- Opening Delimiter -

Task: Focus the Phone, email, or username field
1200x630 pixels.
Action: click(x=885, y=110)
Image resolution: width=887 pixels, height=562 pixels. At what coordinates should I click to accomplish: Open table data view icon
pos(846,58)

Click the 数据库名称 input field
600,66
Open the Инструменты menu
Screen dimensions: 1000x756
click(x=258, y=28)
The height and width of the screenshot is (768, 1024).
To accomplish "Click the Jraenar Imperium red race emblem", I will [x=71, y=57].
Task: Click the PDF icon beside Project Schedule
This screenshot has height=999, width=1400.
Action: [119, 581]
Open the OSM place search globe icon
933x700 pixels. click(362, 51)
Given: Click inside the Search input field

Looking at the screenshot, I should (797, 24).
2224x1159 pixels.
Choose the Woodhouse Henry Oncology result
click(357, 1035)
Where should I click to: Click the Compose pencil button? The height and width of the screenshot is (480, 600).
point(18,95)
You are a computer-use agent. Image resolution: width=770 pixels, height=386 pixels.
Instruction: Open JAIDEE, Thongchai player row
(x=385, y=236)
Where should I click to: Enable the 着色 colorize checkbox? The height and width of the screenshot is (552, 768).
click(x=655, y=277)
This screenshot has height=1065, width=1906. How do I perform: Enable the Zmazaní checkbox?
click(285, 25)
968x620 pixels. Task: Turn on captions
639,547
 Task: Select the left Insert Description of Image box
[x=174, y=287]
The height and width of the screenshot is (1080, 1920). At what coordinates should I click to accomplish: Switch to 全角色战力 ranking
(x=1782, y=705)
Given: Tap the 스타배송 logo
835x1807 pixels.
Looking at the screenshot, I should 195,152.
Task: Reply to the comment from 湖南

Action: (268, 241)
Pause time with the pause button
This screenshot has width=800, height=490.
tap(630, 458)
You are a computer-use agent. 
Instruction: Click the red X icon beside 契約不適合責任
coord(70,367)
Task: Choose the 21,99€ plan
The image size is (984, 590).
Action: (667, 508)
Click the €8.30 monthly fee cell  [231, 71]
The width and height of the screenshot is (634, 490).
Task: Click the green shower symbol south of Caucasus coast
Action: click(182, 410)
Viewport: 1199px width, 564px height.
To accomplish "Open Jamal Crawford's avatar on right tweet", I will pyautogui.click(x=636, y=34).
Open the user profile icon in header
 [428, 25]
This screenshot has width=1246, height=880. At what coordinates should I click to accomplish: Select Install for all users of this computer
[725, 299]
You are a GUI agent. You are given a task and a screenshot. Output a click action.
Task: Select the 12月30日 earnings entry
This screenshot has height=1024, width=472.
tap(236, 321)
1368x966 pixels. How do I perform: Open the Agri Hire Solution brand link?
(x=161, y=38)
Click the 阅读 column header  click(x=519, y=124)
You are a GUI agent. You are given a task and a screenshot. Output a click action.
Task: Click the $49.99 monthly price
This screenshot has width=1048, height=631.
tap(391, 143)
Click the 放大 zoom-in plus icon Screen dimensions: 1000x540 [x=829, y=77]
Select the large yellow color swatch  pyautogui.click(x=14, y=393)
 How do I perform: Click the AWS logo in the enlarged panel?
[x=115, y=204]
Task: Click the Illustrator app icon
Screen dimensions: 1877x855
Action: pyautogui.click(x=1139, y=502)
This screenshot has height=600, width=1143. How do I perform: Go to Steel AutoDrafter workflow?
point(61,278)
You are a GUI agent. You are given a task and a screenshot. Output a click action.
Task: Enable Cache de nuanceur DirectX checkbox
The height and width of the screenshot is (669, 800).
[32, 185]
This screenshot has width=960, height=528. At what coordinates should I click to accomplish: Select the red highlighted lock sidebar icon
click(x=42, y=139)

- Closing Delimiter -

§ TASK DETAILS
Among the lines above, find the one with "Where should I click to: Enable" and the one with "Given: Tap the 스타배송 logo". Quote both and everything between them, exactly.

§ RESULT OF THE TASK
Where should I click to: Enable the 着色 colorize checkbox? The height and width of the screenshot is (552, 768).
click(x=655, y=277)
This screenshot has height=1065, width=1906. How do I perform: Enable the Zmazaní checkbox?
click(285, 25)
968x620 pixels. Task: Turn on captions
639,547
 Task: Select the left Insert Description of Image box
[x=174, y=287]
The height and width of the screenshot is (1080, 1920). At what coordinates should I click to accomplish: Switch to 全角色战力 ranking
(x=1782, y=705)
Given: Tap the 스타배송 logo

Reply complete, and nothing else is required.